■ **Your objective**: Which lines in the records below contain the word "Switch"? List each of those lines in full, counting only matches with the same capitalization.

>>>>

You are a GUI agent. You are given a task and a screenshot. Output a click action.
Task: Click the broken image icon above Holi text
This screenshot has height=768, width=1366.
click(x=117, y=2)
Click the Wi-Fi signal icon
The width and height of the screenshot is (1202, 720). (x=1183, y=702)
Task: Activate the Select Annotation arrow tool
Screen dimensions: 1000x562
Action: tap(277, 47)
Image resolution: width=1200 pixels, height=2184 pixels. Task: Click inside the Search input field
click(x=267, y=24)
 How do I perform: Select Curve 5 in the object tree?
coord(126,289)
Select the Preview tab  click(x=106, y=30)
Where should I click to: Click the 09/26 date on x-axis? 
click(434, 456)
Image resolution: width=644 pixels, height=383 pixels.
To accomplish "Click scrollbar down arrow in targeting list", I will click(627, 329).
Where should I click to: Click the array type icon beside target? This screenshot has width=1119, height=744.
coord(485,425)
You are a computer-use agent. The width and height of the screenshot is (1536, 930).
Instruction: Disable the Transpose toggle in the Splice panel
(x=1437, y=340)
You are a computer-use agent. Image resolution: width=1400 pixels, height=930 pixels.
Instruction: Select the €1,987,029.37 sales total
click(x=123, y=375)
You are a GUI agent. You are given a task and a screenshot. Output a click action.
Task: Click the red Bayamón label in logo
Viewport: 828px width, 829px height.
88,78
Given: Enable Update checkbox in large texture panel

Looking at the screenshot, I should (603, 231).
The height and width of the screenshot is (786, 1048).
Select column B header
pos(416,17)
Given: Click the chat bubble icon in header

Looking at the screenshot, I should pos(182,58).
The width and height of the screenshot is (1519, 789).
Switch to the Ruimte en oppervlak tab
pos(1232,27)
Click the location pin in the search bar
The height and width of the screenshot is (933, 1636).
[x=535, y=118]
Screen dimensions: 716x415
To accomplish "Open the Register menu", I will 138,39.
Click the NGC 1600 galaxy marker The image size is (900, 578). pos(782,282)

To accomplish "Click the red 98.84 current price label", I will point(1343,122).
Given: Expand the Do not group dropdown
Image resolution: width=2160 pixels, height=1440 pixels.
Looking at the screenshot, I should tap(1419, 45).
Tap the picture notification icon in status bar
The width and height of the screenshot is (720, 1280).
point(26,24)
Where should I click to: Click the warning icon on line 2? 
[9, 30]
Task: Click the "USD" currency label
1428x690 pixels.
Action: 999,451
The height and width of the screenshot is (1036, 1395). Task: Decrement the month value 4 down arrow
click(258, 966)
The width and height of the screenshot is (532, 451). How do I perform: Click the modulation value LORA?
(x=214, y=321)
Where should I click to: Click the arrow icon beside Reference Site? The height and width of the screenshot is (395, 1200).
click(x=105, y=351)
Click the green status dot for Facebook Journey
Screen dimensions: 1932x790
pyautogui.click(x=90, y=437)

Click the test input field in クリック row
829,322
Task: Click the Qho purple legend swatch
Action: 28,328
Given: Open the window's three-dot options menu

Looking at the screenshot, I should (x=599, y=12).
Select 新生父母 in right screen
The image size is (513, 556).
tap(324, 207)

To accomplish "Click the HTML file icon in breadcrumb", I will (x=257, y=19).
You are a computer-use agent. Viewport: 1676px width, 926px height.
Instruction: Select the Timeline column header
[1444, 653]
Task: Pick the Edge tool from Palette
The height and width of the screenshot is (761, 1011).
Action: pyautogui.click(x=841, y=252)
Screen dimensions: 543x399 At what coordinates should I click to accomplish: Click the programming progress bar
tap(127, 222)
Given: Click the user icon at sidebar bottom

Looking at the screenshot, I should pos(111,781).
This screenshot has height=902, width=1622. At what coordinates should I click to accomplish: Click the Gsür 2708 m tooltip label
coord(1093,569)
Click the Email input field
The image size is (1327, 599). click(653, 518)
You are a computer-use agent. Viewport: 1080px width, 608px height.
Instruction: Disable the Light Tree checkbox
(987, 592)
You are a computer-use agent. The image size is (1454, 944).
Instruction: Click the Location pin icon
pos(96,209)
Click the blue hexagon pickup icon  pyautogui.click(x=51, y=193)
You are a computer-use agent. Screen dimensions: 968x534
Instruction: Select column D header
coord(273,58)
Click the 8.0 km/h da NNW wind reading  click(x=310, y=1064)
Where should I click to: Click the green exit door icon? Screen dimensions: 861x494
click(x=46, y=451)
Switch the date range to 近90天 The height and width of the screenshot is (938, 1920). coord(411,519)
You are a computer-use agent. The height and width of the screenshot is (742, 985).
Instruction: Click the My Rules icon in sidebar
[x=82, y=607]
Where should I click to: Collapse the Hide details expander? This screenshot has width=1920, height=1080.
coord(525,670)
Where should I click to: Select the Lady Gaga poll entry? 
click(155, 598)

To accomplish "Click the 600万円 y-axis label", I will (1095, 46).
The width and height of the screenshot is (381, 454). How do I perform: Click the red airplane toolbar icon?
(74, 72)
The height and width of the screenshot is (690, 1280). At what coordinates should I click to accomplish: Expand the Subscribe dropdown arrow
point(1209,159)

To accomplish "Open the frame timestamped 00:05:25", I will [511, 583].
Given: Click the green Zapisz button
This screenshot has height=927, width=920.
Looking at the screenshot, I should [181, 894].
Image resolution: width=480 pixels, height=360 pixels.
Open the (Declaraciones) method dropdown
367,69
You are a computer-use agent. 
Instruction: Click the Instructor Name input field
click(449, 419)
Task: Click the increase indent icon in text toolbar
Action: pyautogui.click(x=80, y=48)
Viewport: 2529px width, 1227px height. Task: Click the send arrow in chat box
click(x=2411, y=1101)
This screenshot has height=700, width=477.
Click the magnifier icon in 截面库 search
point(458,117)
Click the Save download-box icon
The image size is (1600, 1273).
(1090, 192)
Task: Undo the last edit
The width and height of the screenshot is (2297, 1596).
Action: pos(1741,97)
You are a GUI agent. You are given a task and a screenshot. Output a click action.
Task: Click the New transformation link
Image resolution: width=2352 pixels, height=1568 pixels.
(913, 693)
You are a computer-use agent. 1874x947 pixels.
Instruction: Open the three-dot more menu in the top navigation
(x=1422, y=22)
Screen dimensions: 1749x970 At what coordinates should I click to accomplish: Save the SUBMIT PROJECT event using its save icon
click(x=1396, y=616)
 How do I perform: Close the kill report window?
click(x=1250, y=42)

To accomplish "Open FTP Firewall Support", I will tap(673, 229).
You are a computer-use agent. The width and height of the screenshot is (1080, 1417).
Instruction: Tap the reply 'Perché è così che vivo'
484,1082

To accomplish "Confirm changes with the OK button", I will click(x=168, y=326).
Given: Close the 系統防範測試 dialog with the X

<<<<

■ **Result of the task**:
Switch to the Ruimte en oppervlak tab
Switch the date range to 近90天 The height and width of the screenshot is (938, 1920). coord(411,519)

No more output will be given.